J'aimais reproduire ses gestes comme pour le faire apparaître. Contrefaire son âme pour tromper la mienne.
Profession : Écrivain. Ma mère complétai cette rubrique administrative par le mot « poétesse ». Un métier comme un autre que j'avais appris à reporter dans la case réservée au père, la mention "décédé ", sans les larmes ni le drame. Ces deux mots résumant la singularité des premières années de ma vie.
Le monde réel fut d'emblée relégué sur les bas-côtés, ma mère n'y voyait rien de capital à m'enseigner. Tout était prétexte à sonder l'imaginaire. Le premier degré, l'analyse des faits étaient le point de départ d'histoires où le mythe auréolait des acteurs inconscients de leurs propres rôles. Le monde réel était transformé par des mots sans modération et sans mesure. Tyrannie de notre imaginaire et personne pour le contester. (p1112)

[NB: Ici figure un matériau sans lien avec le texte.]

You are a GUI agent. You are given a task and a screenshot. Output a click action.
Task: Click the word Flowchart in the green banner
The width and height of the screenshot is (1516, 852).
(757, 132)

J'ai quand même posé la question, par cruauté ou par innocence, peut-être, je ne sais plus.
"Il va revenir aujourd'hui, papa ? "
A six ans, jouer l'ignorance quand on a parfaitement compris.
Mourir n'empêche pas un père de revenir à la maison. Mourir est un acte comme un autre.
Nous vivions muettes, les mots n'avaient pas leur place ici...
La mer écumait le bord des mots, raturait les lettres inutiles...
La disparition de mon père avait inspiré ses plus beaux poèmes, mais la vie tout entière était devenue à ses yeux une strophe de poème où le mot "mort" est sans cesse paraphrasé...
J'ai dessiné un graffiti sur la table, un cœur sans doute, à l'aide de mon index...
elle dessina deux autres cœurs sur la table à proximité du mien. Je compris ce qu'elle voulait me dire. Sans un mot je traçai une ligne séparatrice qui lui signifiait que l'un d'eux était passé de l'autre côté.